The University of St. Thomas

Msgr. Ambrose Hayden

Monsignor Ambrose Hayden

The third area to which Archbishop Roach referred as particularly noteworthy in the priests who have come from our Seminary, is that of "Administration." That's a very broad word. But every member of a parish staff, everyone who has attended his or her 165th parish meeting, everyone who has bought additional Tylenol in worrying about the retirement of a huge debt or the repair of a gutter, who has comforted the tears of those who mourn and calmed the anger of those who rage; who has looked into the future, and responded to its needs in the present, such know that "Administration" covers like an umbrella a whole range of possible priestly activity.

Sometimes on a tiny scale, sometimes on a huge one.

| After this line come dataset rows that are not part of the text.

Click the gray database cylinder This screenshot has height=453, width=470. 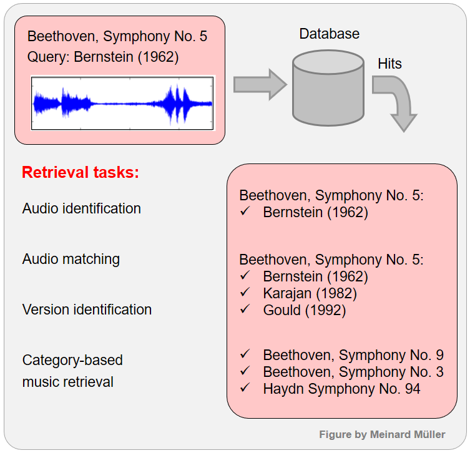click(328, 89)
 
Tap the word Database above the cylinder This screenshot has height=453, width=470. click(330, 34)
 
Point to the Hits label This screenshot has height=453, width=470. click(389, 64)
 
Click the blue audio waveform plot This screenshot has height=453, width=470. click(123, 103)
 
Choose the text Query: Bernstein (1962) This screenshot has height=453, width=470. click(103, 57)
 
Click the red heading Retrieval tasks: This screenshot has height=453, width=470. click(81, 173)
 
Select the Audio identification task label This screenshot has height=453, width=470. click(82, 208)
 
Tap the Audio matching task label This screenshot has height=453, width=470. click(71, 259)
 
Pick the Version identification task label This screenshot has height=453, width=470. click(87, 309)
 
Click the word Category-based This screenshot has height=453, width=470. click(72, 360)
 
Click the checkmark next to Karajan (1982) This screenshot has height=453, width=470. click(245, 292)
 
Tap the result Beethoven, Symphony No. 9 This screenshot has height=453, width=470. click(353, 355)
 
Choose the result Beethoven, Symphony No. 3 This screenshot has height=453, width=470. click(353, 372)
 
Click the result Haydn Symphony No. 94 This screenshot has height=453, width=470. click(341, 389)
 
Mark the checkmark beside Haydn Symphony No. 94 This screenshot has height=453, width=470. click(245, 388)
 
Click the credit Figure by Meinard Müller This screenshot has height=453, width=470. click(382, 434)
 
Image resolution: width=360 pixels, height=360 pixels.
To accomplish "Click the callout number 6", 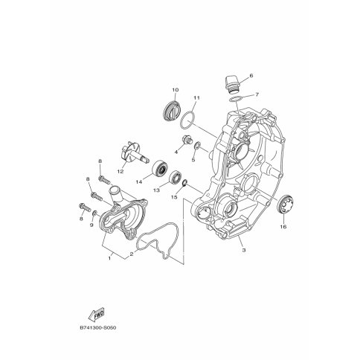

The one here is huge - and impressive. The third Recipient of our praise and honor began, prosaically enough, in the postwar uncertainties of the 1940's, as a candidate for a degree in Library Science. But that turned out to be largely an avocation. More importantly, our Recipient 's obvious gifts of articulation, and spiritual insight, and sensitivity to human relations, brought him the appointment of Spiritual Director to the Nazareth Hall Preparatory Seminary for a full fourteen years! His influence during that decade and a half has formed, deeply and well, perhaps half of our priests now living.

But those qualities of sensitivity and insight and deft dealing with people brought our recipient to an equally influential position - which might never have occurred to you. The principal church of an Archdiocese is its Cathedral (and incidentally, it's been said seriously that ours is one of the five outstanding ones of the United States). This Recipient was appointed to administer THAT. And that's quite a package. Life at a Cathedral is largely unlike that of any other Church you will know: originally in sheer size and volume, and then in the grandeur of its ceremony. And correlative to all this, the grandeur of its bank account or its indebtedness.

But above all this, was and is a further ingredient. Traditionally, outstanding candidates for priesthood and then ministry have been assigned to the Cathedral. This third Recipient served truly as a skilled, gentle, forceful, wise mentor, to a stream of outstanding young priests who had been fortunate enough to have received assignment there. Father Michael Arms was one of them.

Another of this distinguished Recipient's skills lay in precisely that one area of need: the bank account. This esteemed priest had, we know not where from, more than ordinary skills in financial judgement. He was called upon early and often and lengthily in most of the major financial transactions of the Archdiocese - from acquisition of endless acres of land, to the formation of a huge and free-standing monetary endowment to take care of his Cathedral (presumably perpetually).

The third recipient has given of all these formidable skills to this Archdiocese for fifty years - in depth, and without stint, and with authentic wisdom. The monuments of his gifts lie all around him - in people, in buildings, in resources - and most of all, deep within the texture of the many souls he has touched. It is we who are honored, in honoring: MONSIGNOR AMBROSE HAYDEN.